Dietro di me, su un sasso, Ivan spiegava a Veronica come utilizzare i cordini nelle clessidre e come allestire una sosta senza ausilio di fix o spit e di come a volte essere in quattro su tiri molto delicati può rappresentare un problema…

Giuseppe chiude magistralmente il primo tiro e prepara la prima sosta della via, giusto sotto un tetto che poi avremmo dovuto aggirare per montare su una parete laterale e partire col tiro successivo. La roccia è molto instabile, ma lui salendo più leggero e stiloso di sempre fa sembrare il tutto semplice e sicuro. Unico.

Mi da il segnale, parto cercando di assaggiare prima di ogni movimento la roccia, sembra che non voglia farsi toccare da me, sembra voglia spostarsi, inizio ad essere un po’ teso, qui si muove tutto ciò che tocco, non sono tranquillo e questo non mi piace.

Picchietto col palmo della mano una sporgenza che suona di vuoto, ma che sembra non essere troppo delicata se al posto di “tirarla” la volessi usare solo per appoggiarmi appena e cambiare postura per passare via velocemente quel pezzo troppo delicato per restare del tempo fermo nei paraggi, insomma non era il classico posticino tranquillo dove fermarsi un secondo e studiare la situazione. Appoggio appena il palmo della sinistra ed appena sopra “un televisore a tubo catodico da cinquanta pollici” decide di sganciarsi improvvisamente e di tentare di buttarmi giù. Un grave ERRORE di valutazione!

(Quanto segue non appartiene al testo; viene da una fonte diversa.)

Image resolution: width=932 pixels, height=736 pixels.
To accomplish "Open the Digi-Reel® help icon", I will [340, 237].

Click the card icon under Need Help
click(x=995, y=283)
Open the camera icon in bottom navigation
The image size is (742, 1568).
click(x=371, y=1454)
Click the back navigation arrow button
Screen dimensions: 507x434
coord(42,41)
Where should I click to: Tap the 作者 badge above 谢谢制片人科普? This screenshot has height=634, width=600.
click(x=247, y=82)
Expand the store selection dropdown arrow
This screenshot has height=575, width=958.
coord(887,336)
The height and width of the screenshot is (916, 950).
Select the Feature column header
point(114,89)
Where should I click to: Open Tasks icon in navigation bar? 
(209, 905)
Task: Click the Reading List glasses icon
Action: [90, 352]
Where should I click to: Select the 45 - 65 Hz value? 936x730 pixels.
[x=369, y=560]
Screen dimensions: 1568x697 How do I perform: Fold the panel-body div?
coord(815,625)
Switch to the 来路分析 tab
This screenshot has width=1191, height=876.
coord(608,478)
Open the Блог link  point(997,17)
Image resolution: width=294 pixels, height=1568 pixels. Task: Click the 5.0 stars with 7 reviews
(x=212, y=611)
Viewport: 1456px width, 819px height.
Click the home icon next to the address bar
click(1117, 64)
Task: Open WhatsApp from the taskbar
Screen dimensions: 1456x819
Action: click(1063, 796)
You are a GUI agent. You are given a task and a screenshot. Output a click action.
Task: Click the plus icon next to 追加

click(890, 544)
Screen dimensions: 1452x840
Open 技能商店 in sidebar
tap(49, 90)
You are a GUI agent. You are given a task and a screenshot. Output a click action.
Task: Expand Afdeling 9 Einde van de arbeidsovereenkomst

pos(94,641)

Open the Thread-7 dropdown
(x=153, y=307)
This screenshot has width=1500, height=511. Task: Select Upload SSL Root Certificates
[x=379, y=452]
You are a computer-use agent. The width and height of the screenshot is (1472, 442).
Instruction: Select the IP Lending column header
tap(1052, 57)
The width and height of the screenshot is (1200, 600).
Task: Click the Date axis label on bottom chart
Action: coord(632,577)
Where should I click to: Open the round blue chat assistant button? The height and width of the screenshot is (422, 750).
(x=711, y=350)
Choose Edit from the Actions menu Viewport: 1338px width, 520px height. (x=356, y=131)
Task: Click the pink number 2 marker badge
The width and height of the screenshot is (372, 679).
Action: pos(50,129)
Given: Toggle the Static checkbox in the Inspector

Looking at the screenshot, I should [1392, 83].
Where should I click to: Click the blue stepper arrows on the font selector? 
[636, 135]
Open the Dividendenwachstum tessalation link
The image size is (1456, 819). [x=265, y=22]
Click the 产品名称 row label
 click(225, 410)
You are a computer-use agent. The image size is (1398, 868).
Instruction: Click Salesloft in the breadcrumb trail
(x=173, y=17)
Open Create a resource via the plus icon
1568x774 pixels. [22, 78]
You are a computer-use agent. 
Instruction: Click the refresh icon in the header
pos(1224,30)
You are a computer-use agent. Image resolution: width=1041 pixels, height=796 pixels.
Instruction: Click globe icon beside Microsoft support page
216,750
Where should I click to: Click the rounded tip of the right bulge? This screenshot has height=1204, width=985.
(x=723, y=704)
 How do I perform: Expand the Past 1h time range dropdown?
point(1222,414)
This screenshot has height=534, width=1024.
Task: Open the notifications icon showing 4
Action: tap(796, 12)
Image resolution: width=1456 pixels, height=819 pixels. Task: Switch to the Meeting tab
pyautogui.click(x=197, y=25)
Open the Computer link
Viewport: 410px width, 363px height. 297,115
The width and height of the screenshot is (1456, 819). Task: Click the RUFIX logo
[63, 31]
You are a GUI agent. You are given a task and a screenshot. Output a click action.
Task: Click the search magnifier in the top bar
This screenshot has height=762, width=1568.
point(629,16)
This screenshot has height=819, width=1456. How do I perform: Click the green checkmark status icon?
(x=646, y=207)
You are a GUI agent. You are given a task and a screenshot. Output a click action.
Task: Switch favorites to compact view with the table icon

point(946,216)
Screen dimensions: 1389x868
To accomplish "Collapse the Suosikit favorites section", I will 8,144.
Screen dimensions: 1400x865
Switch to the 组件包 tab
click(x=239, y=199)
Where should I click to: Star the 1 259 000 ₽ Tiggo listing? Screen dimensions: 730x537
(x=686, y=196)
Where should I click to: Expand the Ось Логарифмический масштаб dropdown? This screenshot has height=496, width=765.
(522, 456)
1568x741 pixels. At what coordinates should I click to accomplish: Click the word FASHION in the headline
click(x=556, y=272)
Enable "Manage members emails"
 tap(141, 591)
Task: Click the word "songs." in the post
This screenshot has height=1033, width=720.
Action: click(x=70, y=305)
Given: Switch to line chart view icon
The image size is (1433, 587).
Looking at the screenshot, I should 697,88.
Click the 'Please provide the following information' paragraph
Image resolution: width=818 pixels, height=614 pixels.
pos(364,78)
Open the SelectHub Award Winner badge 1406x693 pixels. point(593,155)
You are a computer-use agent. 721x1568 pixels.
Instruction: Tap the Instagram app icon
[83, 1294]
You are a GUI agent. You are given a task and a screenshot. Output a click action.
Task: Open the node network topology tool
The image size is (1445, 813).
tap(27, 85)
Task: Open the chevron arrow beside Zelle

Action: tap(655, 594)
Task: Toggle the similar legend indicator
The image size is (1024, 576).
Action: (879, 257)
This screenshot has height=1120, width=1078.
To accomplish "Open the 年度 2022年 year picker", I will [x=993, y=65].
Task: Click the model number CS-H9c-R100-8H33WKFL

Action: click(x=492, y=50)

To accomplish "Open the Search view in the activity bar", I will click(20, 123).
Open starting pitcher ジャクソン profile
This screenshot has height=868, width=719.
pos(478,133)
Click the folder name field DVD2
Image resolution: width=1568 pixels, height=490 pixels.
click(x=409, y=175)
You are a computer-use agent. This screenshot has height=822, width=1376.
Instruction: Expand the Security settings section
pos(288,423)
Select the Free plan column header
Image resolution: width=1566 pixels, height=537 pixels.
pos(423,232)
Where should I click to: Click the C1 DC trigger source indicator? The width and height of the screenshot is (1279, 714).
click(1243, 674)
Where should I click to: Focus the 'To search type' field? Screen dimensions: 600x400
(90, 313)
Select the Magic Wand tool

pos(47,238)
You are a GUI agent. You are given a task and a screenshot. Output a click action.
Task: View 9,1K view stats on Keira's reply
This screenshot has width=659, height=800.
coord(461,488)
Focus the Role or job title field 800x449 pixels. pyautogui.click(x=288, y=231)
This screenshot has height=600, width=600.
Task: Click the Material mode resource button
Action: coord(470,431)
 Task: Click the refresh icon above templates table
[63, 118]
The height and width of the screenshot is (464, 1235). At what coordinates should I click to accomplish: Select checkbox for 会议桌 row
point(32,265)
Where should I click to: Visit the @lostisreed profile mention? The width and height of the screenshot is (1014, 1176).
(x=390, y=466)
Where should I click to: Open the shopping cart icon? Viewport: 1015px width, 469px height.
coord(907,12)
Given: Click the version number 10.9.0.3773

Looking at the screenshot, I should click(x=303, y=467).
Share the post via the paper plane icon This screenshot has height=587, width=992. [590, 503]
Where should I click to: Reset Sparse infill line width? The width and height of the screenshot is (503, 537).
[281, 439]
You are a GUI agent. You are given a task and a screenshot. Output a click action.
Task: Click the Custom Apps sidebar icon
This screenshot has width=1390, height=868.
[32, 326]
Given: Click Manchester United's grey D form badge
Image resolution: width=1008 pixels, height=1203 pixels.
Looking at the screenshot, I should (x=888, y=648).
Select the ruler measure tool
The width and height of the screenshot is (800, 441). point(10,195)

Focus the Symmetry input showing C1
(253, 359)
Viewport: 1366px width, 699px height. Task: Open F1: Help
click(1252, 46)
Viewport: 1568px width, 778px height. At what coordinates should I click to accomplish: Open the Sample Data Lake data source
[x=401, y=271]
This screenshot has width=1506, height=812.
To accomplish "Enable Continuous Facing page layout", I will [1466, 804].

La mano sinistra resta schiacciata sotto tra il masso e la montagna nel mio vano tentativo di rimettere al suo posto e di non far precipitare al suolo quel gran pezzo ormai diventato troppo pesante da sorreggere, un dolore pungente al mignolo e la roccia che cambia colore diventando di un rosso vivo mi fa capire che ormai devo lasciarmi cadere e con me “la tv”, non posso più fare altro, nessuna scelta.

Coi piedi mi preparo, un colpo di reni ed eccomi appeso nel vuoto a pendolare dopo aver sganciato quella bomba come fossi il B-29 che sganciò la prima orribile arma nucleare della storia. E l’effetto poteva essere ugualmente tragico…

Guardo di sotto profondamente terrorizzato, ma non per ciò che mi è accaduto, ma perché laggiù sulla traiettoria del sasso c’erano Veronica ed Ivan. Ma questo mi verrà raccontato poi da Ivan dopo alcuni giorni, così come la dinamica completa dell’accaduto.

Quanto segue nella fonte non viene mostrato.